TEXT SEGMENT —
— Start —

Ooo a fun subject. A tightly related issue is whether or not the plugin is
allowed to exhibit non-causal behaviour. Should a plugin be able to see
into the future? And see which bits of information? As LADSPA plugins are
supposed to be able to run against live streams, the answer is no. OK, some
plugins could support extra functionality that cuts in only when running
offline, but...

Just as fuel for thought, consider how best to encapsulate a 'reverse'
plugin. The plugin needs its last input sample before it can produce any
output. It needs to know how long it is to run and all data that will ever
be fed to it. An API supporting this isn't hard to build, and a natural one
gives the plugin something that looks like a random-access file system. But
it cannot be run 'live' in any meaningful sense and is a fundamentally
different signal-processing paradigm to the somewhat narrower one LADSPA
addresses.

I like the sound of Conrad's future graphical implementation of control
manipulation - I'll be playing with this when it comes out!

In response to David's related mail, running plugins in short sections and
then changing parameters is explicitly supported by the API - properly
written plugins (and anything in CMT) will run quite happily. As you point
out, poorly written plugins should be fixed.

On the efficiency side, this memory reference approach is the most
efficient system I'm aware of under most (all?) circumstances where an
unpredictable agent is feeding scalar control information to the plugin
(okay, things are less simple for complex event data). If the plugin has a
high control-rate overhead because of filter coefficient recalculation or
suchlike it can simply cache its last calculations - the implicit overhead
is then just an if call. [In this context the issue of whether or not the
plugin is entitled to call itself 'hard' realtime is more subtle...]

--Richard

-----Original Message-----
From: Conrad Parker [SMTP:conradp_AT_cse.unsw.EDU.AU]
Sent: Thursday, October 19, 2000 7:05 AM
To: douglas irving repetto
Cc: linux-audio-dev_AT_ginette.musique.umontreal.ca
Subject: Re: [linux-audio-dev] finding the selection length with LADSPA

On Wed, Oct 18, 2000 at 06:25:28PM -0400, douglas irving repetto wrote:
>
> it seems to me that an awful lot of filter-type operations are most
> conveniently handled by a simple "select the region and run the filter"

— End —

Records from a dataset:
— Start —

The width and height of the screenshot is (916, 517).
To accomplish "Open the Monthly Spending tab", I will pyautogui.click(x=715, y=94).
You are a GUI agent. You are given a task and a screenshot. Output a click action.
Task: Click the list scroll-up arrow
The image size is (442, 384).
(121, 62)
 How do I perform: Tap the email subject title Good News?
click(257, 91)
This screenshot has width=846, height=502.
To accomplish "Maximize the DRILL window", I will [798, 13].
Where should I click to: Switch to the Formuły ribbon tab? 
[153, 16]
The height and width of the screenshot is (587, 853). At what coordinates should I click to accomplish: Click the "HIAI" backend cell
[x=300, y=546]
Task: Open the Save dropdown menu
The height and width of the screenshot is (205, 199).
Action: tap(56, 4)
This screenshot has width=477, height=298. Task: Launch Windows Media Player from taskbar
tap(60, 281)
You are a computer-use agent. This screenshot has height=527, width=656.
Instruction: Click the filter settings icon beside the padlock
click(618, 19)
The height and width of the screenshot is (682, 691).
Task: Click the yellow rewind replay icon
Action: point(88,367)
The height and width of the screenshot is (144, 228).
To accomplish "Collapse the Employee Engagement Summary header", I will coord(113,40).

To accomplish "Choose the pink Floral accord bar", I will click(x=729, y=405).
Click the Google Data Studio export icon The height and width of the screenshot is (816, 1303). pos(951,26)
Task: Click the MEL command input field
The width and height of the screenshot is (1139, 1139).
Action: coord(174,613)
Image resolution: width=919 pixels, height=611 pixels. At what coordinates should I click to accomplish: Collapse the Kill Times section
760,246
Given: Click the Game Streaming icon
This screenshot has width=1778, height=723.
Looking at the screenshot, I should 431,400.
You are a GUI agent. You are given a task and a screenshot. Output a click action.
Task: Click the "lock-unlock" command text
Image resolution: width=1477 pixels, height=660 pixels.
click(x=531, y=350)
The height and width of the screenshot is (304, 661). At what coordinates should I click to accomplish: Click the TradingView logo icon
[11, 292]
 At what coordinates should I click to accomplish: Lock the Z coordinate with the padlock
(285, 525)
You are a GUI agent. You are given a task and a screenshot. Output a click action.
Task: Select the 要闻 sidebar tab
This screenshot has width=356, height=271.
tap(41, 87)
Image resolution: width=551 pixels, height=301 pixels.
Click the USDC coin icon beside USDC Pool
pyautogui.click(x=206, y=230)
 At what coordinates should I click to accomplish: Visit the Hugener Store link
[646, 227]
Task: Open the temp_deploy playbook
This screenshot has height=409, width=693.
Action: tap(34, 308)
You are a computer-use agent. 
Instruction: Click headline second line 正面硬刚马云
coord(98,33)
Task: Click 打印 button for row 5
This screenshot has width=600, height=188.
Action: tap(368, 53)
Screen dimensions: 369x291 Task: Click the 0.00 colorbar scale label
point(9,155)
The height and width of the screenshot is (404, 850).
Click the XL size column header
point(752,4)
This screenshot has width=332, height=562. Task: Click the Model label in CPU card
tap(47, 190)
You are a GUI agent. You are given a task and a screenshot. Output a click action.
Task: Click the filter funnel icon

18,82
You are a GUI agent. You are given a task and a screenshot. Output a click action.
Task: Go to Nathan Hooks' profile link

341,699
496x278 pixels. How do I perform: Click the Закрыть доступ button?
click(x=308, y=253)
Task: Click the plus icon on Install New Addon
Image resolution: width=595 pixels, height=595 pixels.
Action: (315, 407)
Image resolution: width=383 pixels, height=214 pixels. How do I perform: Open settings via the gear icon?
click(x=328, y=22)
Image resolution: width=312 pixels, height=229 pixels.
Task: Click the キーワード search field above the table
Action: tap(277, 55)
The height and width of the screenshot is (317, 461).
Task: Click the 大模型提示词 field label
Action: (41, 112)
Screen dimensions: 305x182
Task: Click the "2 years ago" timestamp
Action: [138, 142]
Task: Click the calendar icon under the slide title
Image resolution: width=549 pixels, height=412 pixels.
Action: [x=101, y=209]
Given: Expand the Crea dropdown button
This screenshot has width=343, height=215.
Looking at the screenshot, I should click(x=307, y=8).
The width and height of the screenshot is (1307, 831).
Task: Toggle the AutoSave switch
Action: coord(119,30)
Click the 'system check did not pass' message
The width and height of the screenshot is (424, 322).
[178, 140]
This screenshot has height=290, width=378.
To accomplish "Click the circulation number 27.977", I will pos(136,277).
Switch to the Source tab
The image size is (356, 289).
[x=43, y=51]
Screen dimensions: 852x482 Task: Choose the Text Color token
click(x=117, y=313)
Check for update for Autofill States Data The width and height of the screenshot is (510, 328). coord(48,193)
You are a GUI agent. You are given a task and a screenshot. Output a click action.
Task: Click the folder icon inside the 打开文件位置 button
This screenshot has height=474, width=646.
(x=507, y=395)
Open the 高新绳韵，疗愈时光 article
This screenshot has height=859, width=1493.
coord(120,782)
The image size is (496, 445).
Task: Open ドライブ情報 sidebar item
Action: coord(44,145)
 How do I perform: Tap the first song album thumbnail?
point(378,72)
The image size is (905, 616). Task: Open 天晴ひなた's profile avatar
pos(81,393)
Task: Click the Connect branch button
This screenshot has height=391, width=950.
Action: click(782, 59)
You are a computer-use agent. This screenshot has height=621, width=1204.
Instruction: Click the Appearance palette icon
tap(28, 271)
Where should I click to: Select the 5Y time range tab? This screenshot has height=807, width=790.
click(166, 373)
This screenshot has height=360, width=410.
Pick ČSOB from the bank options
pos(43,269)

— End —

TO-DO LIST —
a) In the records, rewrite the stretch from the line containing "Screen dimensions: 369x291" through the line containing "Action: (315, 407)", and shift every click coordinate in the answers by -139. Reproduce the requests unchanged along with the adjusted answers, and include nothing outside that stretch.
b) Extend the mailing-list message about LADSPA plugins past its last line.

ANSWERS IN ORDER —
a)
Screen dimensions: 369x291 Task: Click the 0.00 colorbar scale label
point(-130,16)
The height and width of the screenshot is (404, 850).
Click the XL size column header
point(613,-135)
This screenshot has width=332, height=562. Task: Click the Model label in CPU card
tap(-92, 51)
You are a GUI agent. You are given a task and a screenshot. Output a click action.
Task: Click the filter funnel icon

-121,-57
You are a GUI agent. You are given a task and a screenshot. Output a click action.
Task: Go to Nathan Hooks' profile link

202,560
496x278 pixels. How do I perform: Click the Закрыть доступ button?
click(x=169, y=114)
Task: Click the plus icon on Install New Addon
Image resolution: width=595 pixels, height=595 pixels.
Action: (176, 268)

b)
> model. and for any process that requires parameters to move from one
> value to another over the run of the process, the plugin needs to know
> the total number of samples that have been selected. having a user type
> in a time parameter could be both awkward and potentially inaccurate.

as most people have pointed out, LADSPA is only designed for dealing
with audio streams, not segments of a given length. Trying to twist
the plugins to do anything else is only going to get messy, both for
you writing the plugin and for the apps needing to coordinate more
information with the plugin.

I'm planning to handle this kind of thing (fades, envelopes) in sweep
as follows: rather than setting individual numeric parameters, the
user could provide (draw...) an envelope describing how that parameter
should vary over the selection. Sweep would then run the LADSPA plugin
in short sections, each time with slightly different parameter values as
given by the contour. This shouldn't be too much trouble from the
point of view of sweep's LADSPA plugin handler, because it runs
those plugins in many short sections already anyway.

In terms of quality, this shouldn't be any worse than the results
given in a realtime streaming environment (eg. in gdam or quasimodo),
where the user manipulates a dial to change LADSPA parameter values
over time.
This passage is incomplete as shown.